A large, longitudinal study reported in 1993 with 15,151 pregnant mothers as subjects found that:
The mean numbers of sonograms obtained per woman in the ultrasound-screening and control groups were 2.2 and 0.6, respectively. The rate of adverse perinatal outcome was 5.0 percent among the infants of the women in the ultrasound-screening group and 4.9 percent among the infants of the women in the control group (relative risk, 1.0; 95 percent confidence interval, 0.9 to 1.2; P = 0.85). The rates of preterm delivery and the distribution of birth weights were nearly identical in the two groups. The ultrasonographic detection of congenital anomalies had no effect on perinatal outcome. There were no significant differences between the groups in perinatal outcome in the subgroups of women with post-date pregnancies, multiple-gestation pregnancies, or infants who were small for gestational age.

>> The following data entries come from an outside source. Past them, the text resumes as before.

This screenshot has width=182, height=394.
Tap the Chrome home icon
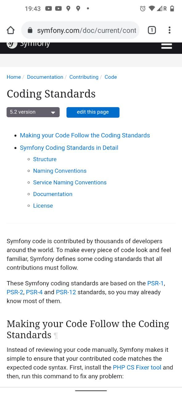10,30
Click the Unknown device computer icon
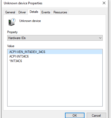Image resolution: width=111 pixels, height=118 pixels. click(x=12, y=22)
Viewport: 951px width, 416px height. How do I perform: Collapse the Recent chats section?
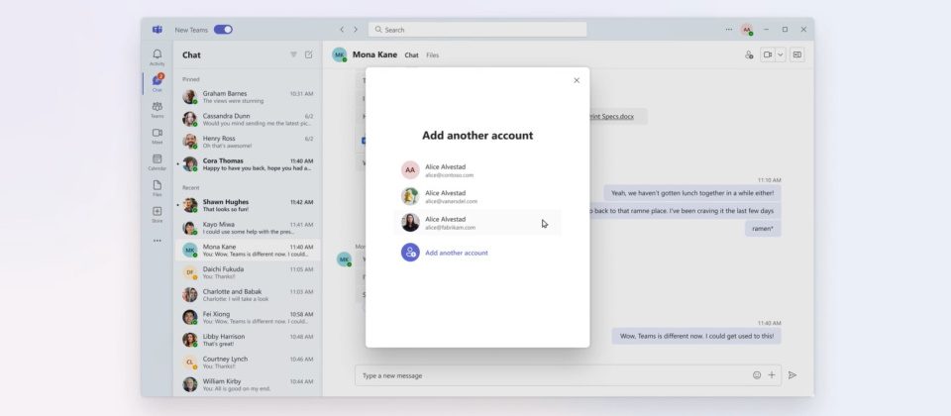[191, 187]
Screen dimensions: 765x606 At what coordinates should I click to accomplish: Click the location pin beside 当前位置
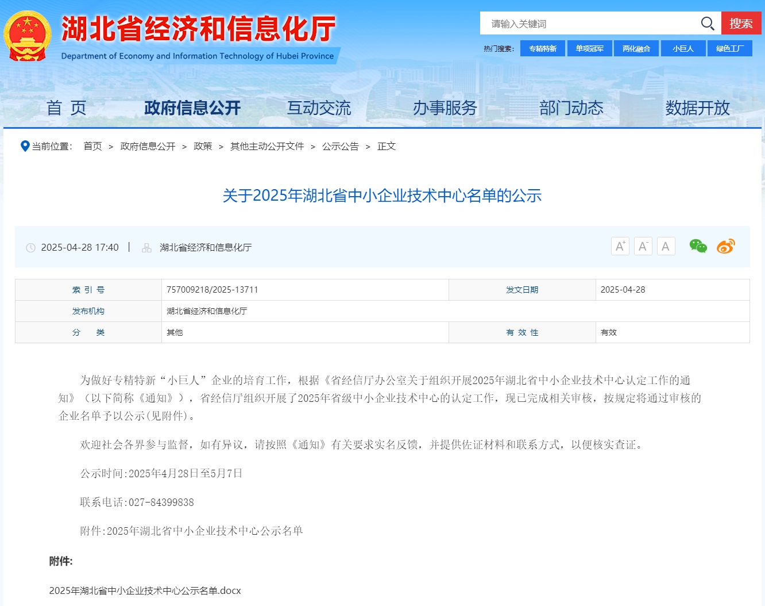[25, 146]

They did define 'adverse perinatal outcome' as:
Adverse perinatal outcome was defined as fetal death, neonatal death, or neonatal morbidity such as intraventricular hemorrhage.
Which may be a bit more... lethal than you're looking for. It's very tricky to judge the results of these kinds of pediatric surveys on effects such as obesity, increased or decreased intelligence, etc, because so many other confounding factors are present. As such, at least for this study, the binary approach of 'dead' or 'not dead' shows that there's no increased risk of really, really bad outcomes as a result of ultrasounds. And that's using late 1980s-early 1990's imaging tech.
As such, in 2002, Marinac-Dabic et al called for a more inclusive definition of 'adverse outcomes':
However, there have been some reports that there may be a relation between prenatal ultrasound exposure and adverse outcome. Some of the reported effects include growth restriction, delayed speech, dyslexia, and non-right-handedness associated with ultrasound exposure. Continued research is needed to evaluate the potential adverse effects of ultrasound exposure during pregnancy.
I tend not to think that left-handedness is as bad as dyslexia or growth restriction, given that Presidents of the United States tend to be either right or left handed, but the other charges are definitely worth investigating.
As such, in 2009, the WHO published a meta-analysis of the literature to determine if there were any adverse effects for the practice. They concluded:
Ultrasonography in pregnancy was not associated with adverse maternal or perinatal outcome, impaired physical or neurological development, increased risk for malignancy in childhood, subnormal intellectual performance or mental diseases. According to the available clinical trials, there was a weak association between exposure to ultrasonography and non-right handedness in boys (odds ratio 1.26; 95% CI, 1.03–1.54).
tl;dr: In effect, by the best judgement we have, ultrasonic imaging is a safe screening method, and has no adverse effects on the baby.